Over the years, as Orson continued to restore more Crosleys and continued to fill his three barns with Crosley parts, people began to tell him about more and more Crosleys tucked into barns and garages around the state. He became so well-known in the area, in fact, that when people from outside the area called the Norfolk post office asking for the Crosley guy in town, the post office employees knew just who to direct them to. One Crosley in particular, another station wagon, he figures he sold it three times.
“It came out of Northfield, where a friend saw it at a garage with $500 written on the windshield. I ended up getting it for $150, but I didn’t want to do over another one, so I stripped it, took out the glass to keep, and sold the radio at the Crosley Nationals for $250. I still had it when I went to another show and a guy tapped me on the shoulder wanting to know where he could buy a Crosley. I showed him the pictures I had of it, and he asked me if I could do better on the price. Well, I hadn’t told him a price yet, but I saw that he was looking at the first picture I took of it, with $500 still on the windshield. So I told him I could go down to $450, that’s it. Well, the guy, he bought it, took it home and collected a bunch of parts for it, even had new glass made for it, but never got started on it before he passed away. His wife called me up to sell it back, so I went down there just intending to get the glass, but ended up bringing it all home, new glass included, for $80. Later on, I separated the body from the frame, sold the frame, and swapped the body to a guy for a ’54 Oldsmobile.”
“So, yeah, I’ve wheeled and dealed a lot of stuff.”
It’s for that tendency of his, to find a good deal and swoop in to snatch it before anybody else can, that other Crosley enthusiasts Orson has come to know over the years nicknamed him “Shark.”
“I probably made more money off that one car than I have on some of my resto jobs,” he said.

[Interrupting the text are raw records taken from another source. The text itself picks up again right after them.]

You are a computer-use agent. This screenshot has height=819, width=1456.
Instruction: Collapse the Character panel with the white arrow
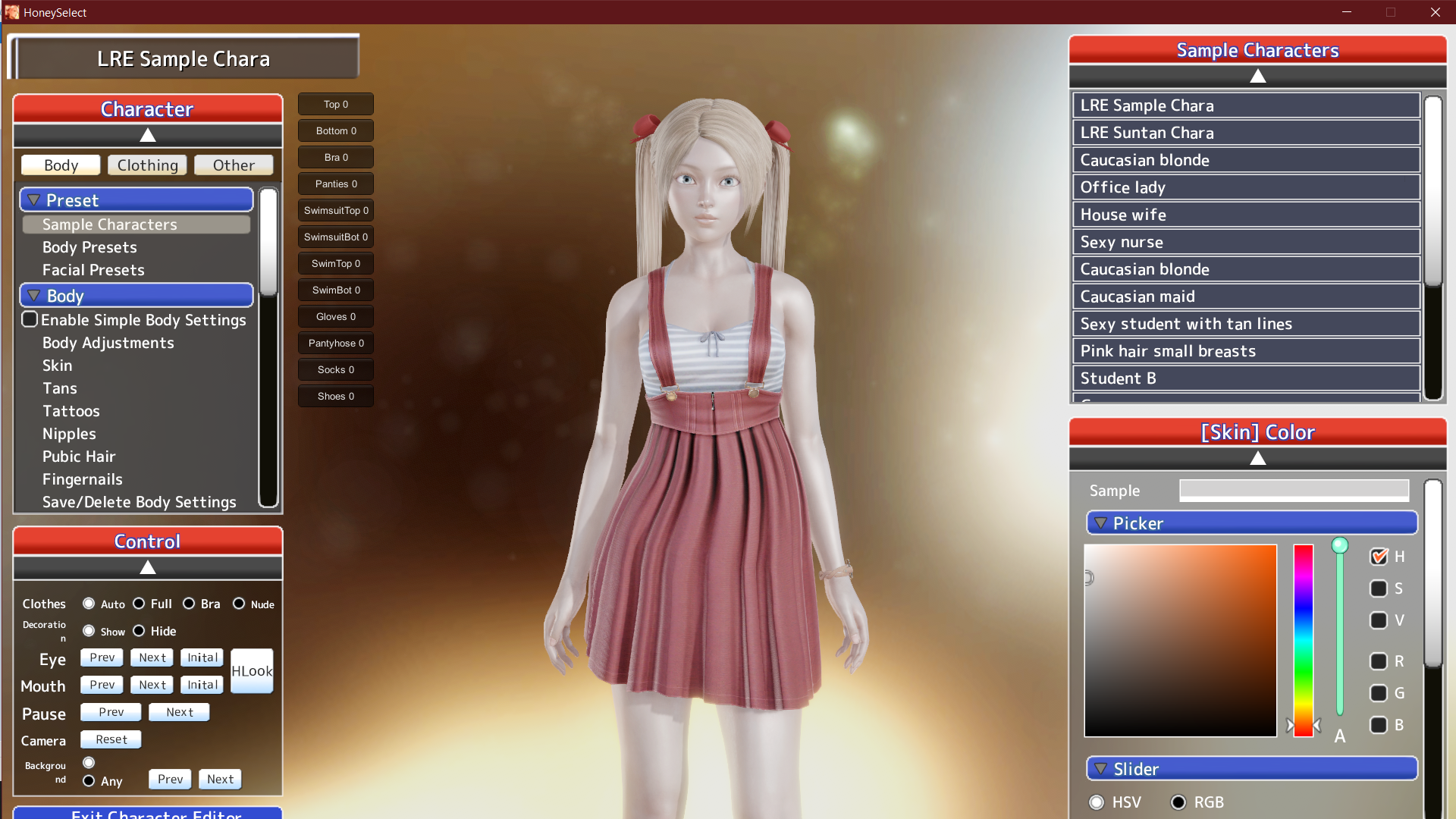tap(148, 136)
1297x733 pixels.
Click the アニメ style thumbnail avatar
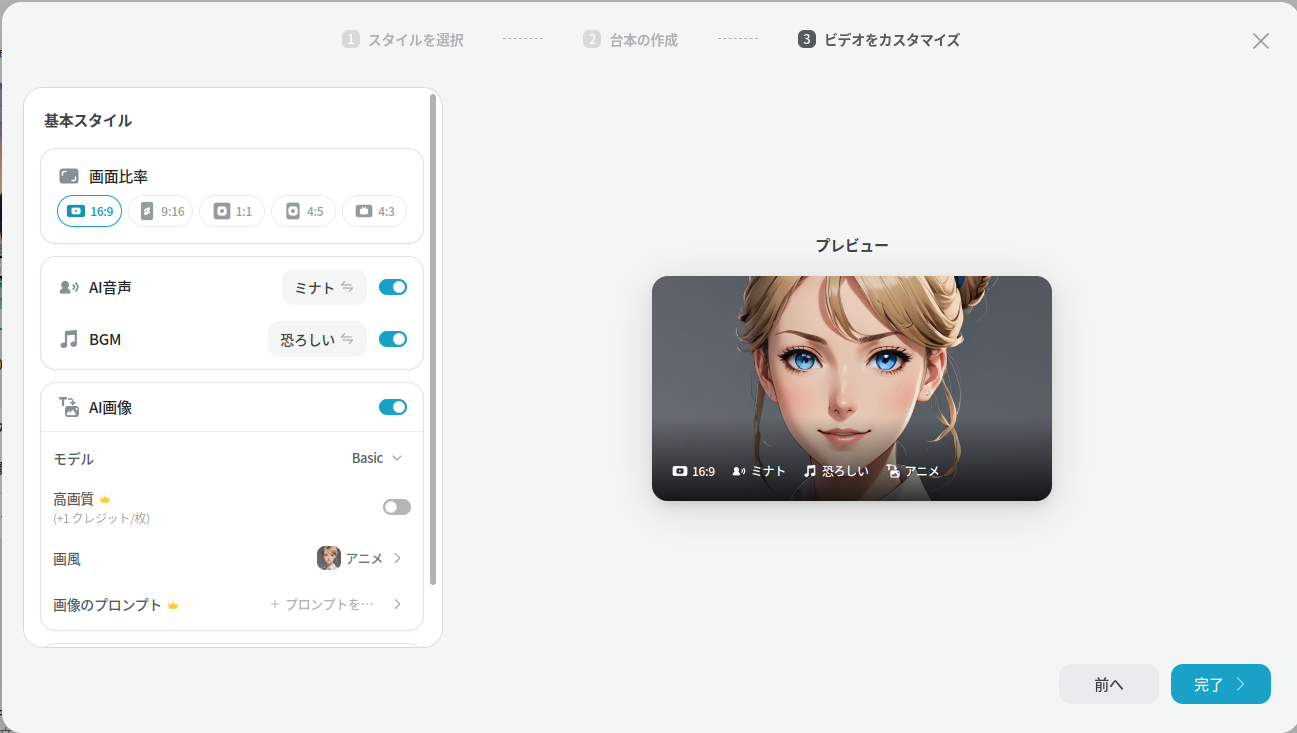pos(329,558)
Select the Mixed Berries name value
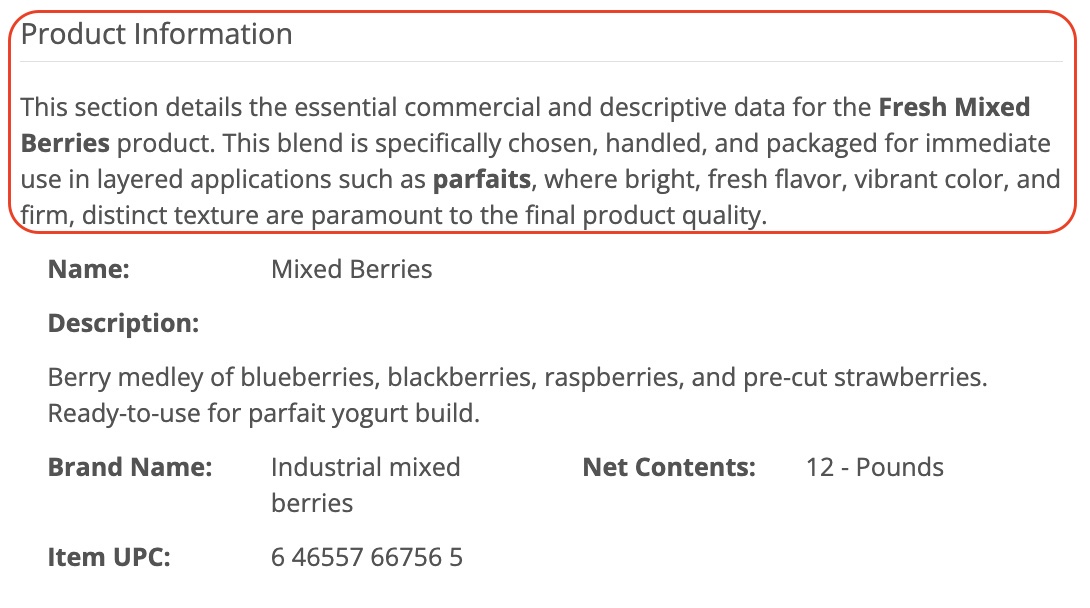 point(351,269)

Though Orson has restored a few cars – both Crosleys and bigger cars – for paying customers, he tended to restore Crosleys “just for ha-has” and not for profit. Thus, he had as many as 14 restored Crosleys in his collection at one time in the early 1990s, right before a serious bout with cancer forced him to reconsider messing with cars for the rest of his life. He sold all of his parts and all but two of the Crosleys, holding on to a 1951 Super Sports and a 1952 pickup, figuring that they’re two of the three most valuable types of Crosleys, aside from the FarmORoad.
Orson did end up beating the cancer, and for a time afterward he considered getting back into restoring Crosleys, perhaps even turning his hobby into a full-time post-retirement job. However, the chemotherapy and other cancer treatments left his heart weak, so nowadays he contents himself with his two Crosleys and with collecting Crosley radios and other appliances.
“It’s amazing how, once you get away from the hobby for a little while and stop hearing from people, you realize how much people told you about Crosleys,” Orson said. “It seemed everywhere I went, people were telling me where they knew of a Crosley.”
Fortunately, Orson, at age 71, still gets out and drives his two Crosleys whenever possible, plying the backroads of hilly northwestern Connecticut. “Stuff starts to deteriorate quick once you take the cars off the road,” he said.
“Besides, if you’re paying taxes and for the upkeep on the cars, you might as well use ’em.”